Maryland Casinos Posts Moderate 6.4% Revenue Gain in AugustSeptember 14, 2018 11:35 am
This year, Maryland’s casino market has been posting moderate, monthly year-on-year gains, and August was no exception with revenues from the state’s six casinos rising by 6.4% to $146.3 million. A total of $60.4 million was subsequently collected by way of taxes, of which $45.3 million was allocated to the state’s Education Trust Fund, with the rest going towards supporting local communities, casino jurisdictions, as well as Maryland’s horse racing industry.
MGM Resorts’ National Harbor has dominated the state’s casino market since the $1.4 billion resort opened for business in December 2016. Last month, the venue featuring 3,133 slot machines and 198 table games then generated $58.3 million in revenue, up by 10.3% compared to the same month in 2017, and giving it a roughly 40% share of Maryland’s casino market.
Live! Casino & Hotel, despite offering more gaming activities (3,989 slot machines, 202 table games), was the next highest earner on $47 million (+5.1%), giving it 32% slice of the market, with the state’s four other casinos accounting for the remaining 18% of revenues. The only one reporting a year-on-year drop in business, however, was the Horseshoe Casino Baltimore (2,202 slot machines, 167 table games) which saw its revenue contract by 3.7% to $21 million.
Meanwhile, Ocean Downs Casino (892 slot machines, 18 table games) saw its revenue spike by 19% to $8.27 million; Hollywood Casino Perryville (822 slot machines, 22 table games) was up by 5.2% to $6.6 million; and Rocky Gap (665 slot machines, 17 table games) brought up the rear with $5 million in revenue, or 4.9% more than it earned during the same month in 2017.
MGM Resorts Dealer Cheating
The MGM National Harbor in Oxon Hill, Maryland may be the state’s top casino, but in August the venue received a bit of bad press after it was discovered that one of its baccarat dealers was working with a co-conspirator(s) to cheat the property.
According to prosecutors, Ming Zhang would expose a portion of the baccarat deck to his accomplice, and ensure that the exposed cards were not shuffled, meaning his partner(s) in crime was able to “predict the outcome of any given baccarat hand with near-perfect accuracy and place bets accordingly.” Ming Zhang was subsequently able to steal around $1 million from the casino, and after pleading guilty now faces the prospect of up to five years behind bars.
In 2010, Hollywood Casino Perryville became the first casino to open its doors for business in Maryland, with MGM Resorts’ National Harbor in 2016 becoming the state’s sixth gambling establishment. The industry has since proven to be a growing source of revenue for Maryland, and one would have to look back to November 2015 to find the last time year-on-year casino revenues slipped (- 0.5%).

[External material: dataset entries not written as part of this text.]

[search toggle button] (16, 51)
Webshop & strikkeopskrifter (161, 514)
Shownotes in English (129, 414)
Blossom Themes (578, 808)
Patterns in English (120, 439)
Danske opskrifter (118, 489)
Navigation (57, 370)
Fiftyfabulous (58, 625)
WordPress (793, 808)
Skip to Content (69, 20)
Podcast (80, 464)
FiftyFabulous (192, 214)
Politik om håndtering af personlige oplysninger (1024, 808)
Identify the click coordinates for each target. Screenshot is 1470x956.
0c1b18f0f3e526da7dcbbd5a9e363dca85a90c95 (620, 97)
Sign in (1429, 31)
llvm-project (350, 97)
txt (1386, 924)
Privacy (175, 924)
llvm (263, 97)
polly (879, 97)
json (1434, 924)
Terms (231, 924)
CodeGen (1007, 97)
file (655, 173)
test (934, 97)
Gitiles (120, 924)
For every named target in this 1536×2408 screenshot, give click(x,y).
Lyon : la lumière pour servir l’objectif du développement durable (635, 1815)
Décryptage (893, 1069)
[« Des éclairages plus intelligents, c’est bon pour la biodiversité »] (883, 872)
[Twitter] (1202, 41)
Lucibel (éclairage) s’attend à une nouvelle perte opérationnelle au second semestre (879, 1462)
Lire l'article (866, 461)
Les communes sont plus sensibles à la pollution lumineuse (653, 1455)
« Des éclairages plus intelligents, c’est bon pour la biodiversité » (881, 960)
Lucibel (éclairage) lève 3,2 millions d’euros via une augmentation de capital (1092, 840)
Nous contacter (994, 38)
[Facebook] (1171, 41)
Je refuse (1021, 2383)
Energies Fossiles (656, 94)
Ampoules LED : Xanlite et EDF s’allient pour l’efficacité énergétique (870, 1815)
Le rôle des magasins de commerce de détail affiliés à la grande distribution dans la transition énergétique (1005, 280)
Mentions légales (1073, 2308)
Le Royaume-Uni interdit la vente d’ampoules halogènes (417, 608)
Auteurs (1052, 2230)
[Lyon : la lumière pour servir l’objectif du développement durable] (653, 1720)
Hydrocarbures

According to the the latest financial report, the casino market generated $1.61 billion in 2017, up by 34.2% versus 2016, and representing a record for the industry. Commenting upon the state’s thriving gambling market, Maryland Lottery and Gaming Director Gordon Medenica said:
“It’s clear they’re not resting on their laurels. We’re seeing ongoing investment in the properties, with the addition of both gaming and nongaming amenities. These investments are clearly designed to attract new customers and spur continued growth.”
In fact, the Baltimore–Washington metropolitan region, which covers the labor market area of the cities of Washington and Baltimore, is now the country’s fourth-biggest casino market, having leapfrogged New York City last year. Nevertheless, Maryland’s casino market has been been posting only moderate year-on-year gains in 2018 compared to the double-digit growth noted in previous years. In 2017, for instance, 30%+ gains were the norm, but this year that figure has slipped to an average of around 6%.
That said, the industry is expected to receive a boost if Maryland legislators get their way and legalize sports gambling within state borders. While a sports betting bill failed in the last legislative session, it is likely to be reintroduced in 2019, and if okayed by lawmakers will then need to pass a referendum by state residents sometime in 2020 before becoming law.